*Task item:*
Filter the entries below, keeping only lines with "Vancouver".

*Records excerpted from a collection:*
+ + + +

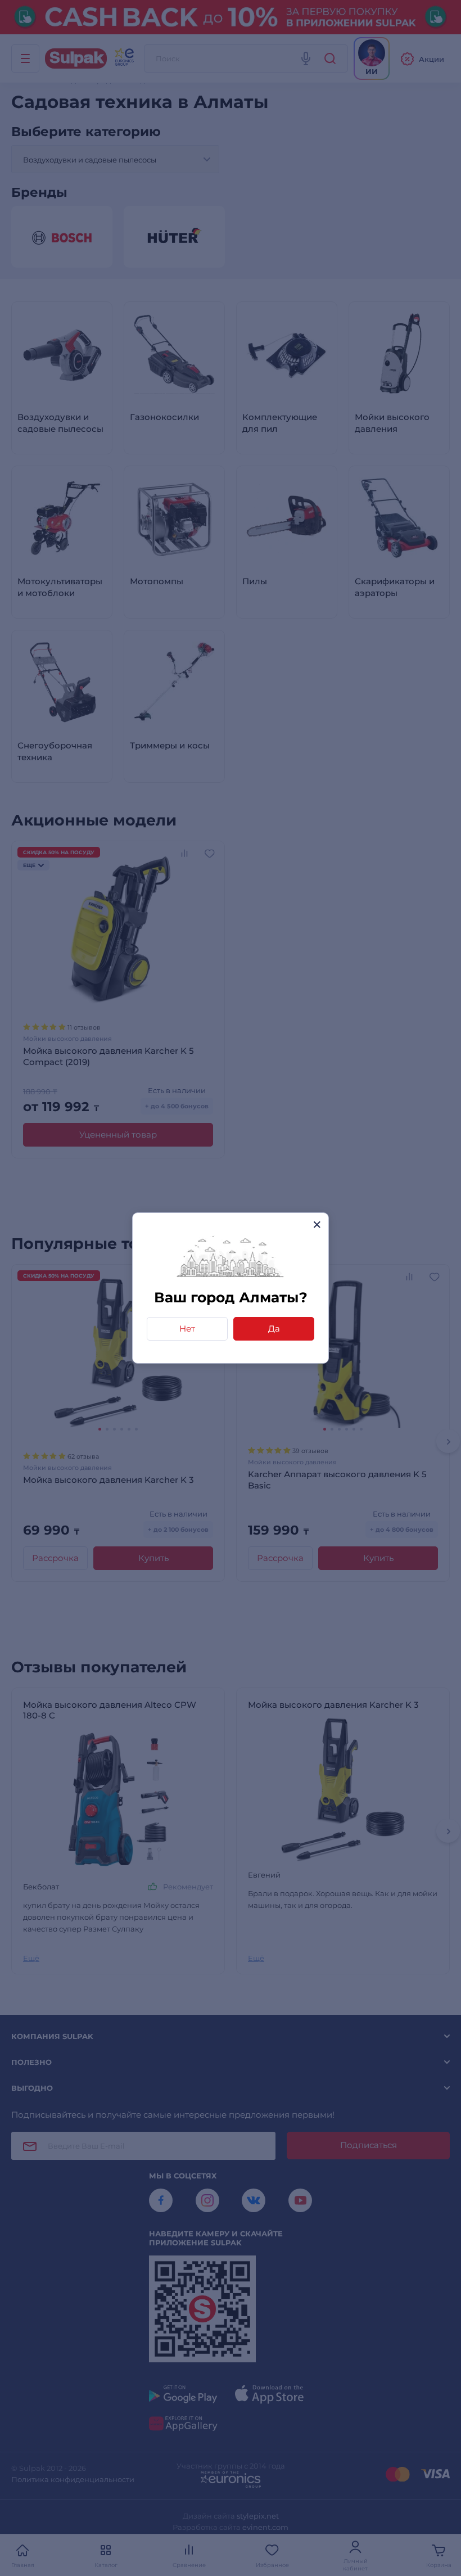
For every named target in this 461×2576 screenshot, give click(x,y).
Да (274, 1328)
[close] (317, 1224)
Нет (187, 1328)
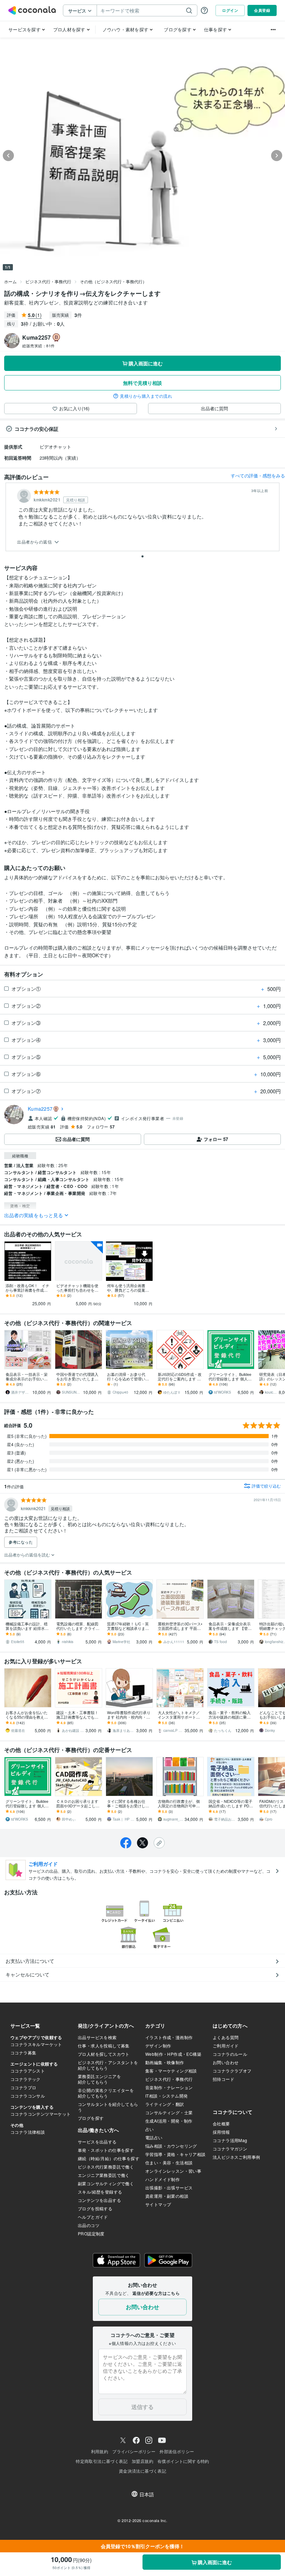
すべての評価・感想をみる (258, 475)
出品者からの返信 (35, 542)
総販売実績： (38, 345)
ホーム (10, 281)
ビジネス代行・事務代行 (48, 281)
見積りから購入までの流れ (146, 396)
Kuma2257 (40, 1108)
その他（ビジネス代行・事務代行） (113, 281)
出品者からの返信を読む (27, 1555)
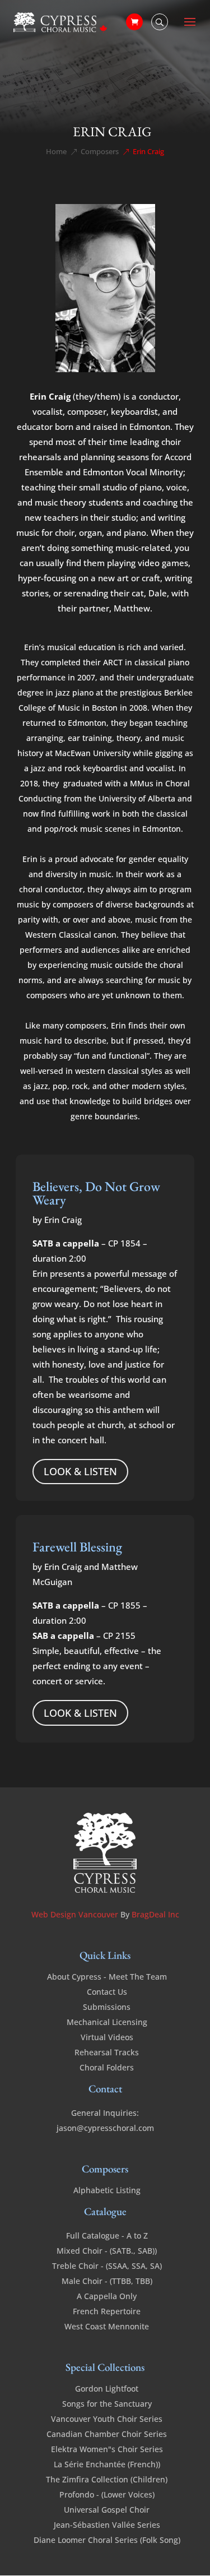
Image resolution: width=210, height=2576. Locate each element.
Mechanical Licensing (107, 2022)
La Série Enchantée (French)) (107, 2464)
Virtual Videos (107, 2037)
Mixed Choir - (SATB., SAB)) (107, 2250)
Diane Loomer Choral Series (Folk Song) (107, 2540)
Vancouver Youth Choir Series (106, 2418)
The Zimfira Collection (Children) (106, 2479)
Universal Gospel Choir (107, 2509)
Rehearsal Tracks (106, 2052)
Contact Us (107, 1991)
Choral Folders (107, 2067)
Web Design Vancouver (75, 1914)
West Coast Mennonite (106, 2326)
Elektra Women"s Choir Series (107, 2449)
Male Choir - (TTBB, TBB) (107, 2281)
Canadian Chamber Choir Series (106, 2434)
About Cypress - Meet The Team (107, 1976)
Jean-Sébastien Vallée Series (107, 2524)
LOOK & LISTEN (80, 1471)
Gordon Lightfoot (106, 2388)
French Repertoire (107, 2311)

+ + + +

*Written reply:*
Vancouver Youth Choir Series (106, 2418)
Web Design Vancouver (75, 1914)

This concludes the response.